Problem to solve:
Format the data below as a Markdown table with a "No." column for the row number and a "Text" column for each line. Skip the blank lines.

-- -- --

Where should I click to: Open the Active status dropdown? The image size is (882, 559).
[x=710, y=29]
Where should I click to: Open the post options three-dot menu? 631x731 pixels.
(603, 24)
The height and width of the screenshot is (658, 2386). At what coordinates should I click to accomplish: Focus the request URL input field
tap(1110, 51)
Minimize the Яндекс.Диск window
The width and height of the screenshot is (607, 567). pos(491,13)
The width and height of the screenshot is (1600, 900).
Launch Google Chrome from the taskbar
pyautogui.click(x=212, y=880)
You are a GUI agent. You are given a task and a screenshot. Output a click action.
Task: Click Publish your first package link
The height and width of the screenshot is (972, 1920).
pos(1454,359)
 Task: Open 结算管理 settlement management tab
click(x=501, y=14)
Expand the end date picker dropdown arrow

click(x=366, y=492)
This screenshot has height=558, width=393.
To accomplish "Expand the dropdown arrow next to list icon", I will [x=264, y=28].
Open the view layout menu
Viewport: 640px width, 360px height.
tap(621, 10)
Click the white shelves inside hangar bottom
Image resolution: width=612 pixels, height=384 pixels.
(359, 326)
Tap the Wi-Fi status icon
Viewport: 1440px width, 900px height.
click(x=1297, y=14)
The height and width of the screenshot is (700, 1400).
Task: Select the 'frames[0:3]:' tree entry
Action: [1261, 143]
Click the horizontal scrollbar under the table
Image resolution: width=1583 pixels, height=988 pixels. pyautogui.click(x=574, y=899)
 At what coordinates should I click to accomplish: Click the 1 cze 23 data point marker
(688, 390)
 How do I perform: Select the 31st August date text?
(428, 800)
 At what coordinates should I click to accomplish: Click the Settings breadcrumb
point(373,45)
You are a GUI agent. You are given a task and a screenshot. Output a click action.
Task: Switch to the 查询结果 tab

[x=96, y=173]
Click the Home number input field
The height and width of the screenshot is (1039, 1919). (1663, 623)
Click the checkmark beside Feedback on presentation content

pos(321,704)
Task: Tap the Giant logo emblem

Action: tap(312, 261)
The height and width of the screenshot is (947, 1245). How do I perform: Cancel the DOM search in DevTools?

-- -- --

Correct response:
| No. | Text |
|---|---|
| 1 | Where should I click to: Open the Active status dropdown? The image size is (882, 559). |
| 2 | [x=710, y=29] |
| 3 | Where should I click to: Open the post options three-dot menu? 631x731 pixels. |
| 4 | (603, 24) |
| 5 | The height and width of the screenshot is (658, 2386). At what coordinates should I click to accomplish: Focus the request URL input field |
| 6 | tap(1110, 51) |
| 7 | Minimize the Яндекс.Диск window |
| 8 | The width and height of the screenshot is (607, 567). pos(491,13) |
| 9 | The width and height of the screenshot is (1600, 900). |
| 10 | Launch Google Chrome from the taskbar |
| 11 | pyautogui.click(x=212, y=880) |
| 12 | You are a GUI agent. You are given a task and a screenshot. Output a click action. |
| 13 | Task: Click Publish your first package link |
| 14 | The height and width of the screenshot is (972, 1920). |
| 15 | pos(1454,359) |
| 16 |  Task: Open 结算管理 settlement management tab |
| 17 | click(x=501, y=14) |
| 18 | Expand the end date picker dropdown arrow |
| 19 | click(x=366, y=492) |
| 20 | This screenshot has height=558, width=393. |
| 21 | To accomplish "Expand the dropdown arrow next to list icon", I will [x=264, y=28]. |
| 22 | Open the view layout menu |
| 23 | Viewport: 640px width, 360px height. |
| 24 | tap(621, 10) |
| 25 | Click the white shelves inside hangar bottom |
| 26 | Image resolution: width=612 pixels, height=384 pixels. |
| 27 | (359, 326) |
| 28 | Tap the Wi-Fi status icon |
| 29 | Viewport: 1440px width, 900px height. |
| 30 | click(x=1297, y=14) |
| 31 | The height and width of the screenshot is (700, 1400). |
| 32 | Task: Select the 'frames[0:3]:' tree entry |
| 33 | Action: [1261, 143] |
| 34 | Click the horizontal scrollbar under the table |
| 35 | Image resolution: width=1583 pixels, height=988 pixels. pyautogui.click(x=574, y=899) |
| 36 |  At what coordinates should I click to accomplish: Click the 1 cze 23 data point marker |
| 37 | (688, 390) |
| 38 |  How do I perform: Select the 31st August date text? |
| 39 | (428, 800) |
| 40 |  At what coordinates should I click to accomplish: Click the Settings breadcrumb |
| 41 | point(373,45) |
| 42 | You are a GUI agent. You are given a task and a screenshot. Output a click action. |
| 43 | Task: Switch to the 查询结果 tab |
| 44 | [x=96, y=173] |
| 45 | Click the Home number input field |
| 46 | The height and width of the screenshot is (1039, 1919). (1663, 623) |
| 47 | Click the checkmark beside Feedback on presentation content |
| 48 | pos(321,704) |
| 49 | Task: Tap the Giant logo emblem |
| 50 | Action: tap(312, 261) |
| 51 | The height and width of the screenshot is (947, 1245). How do I perform: Cancel the DOM search in DevTools? |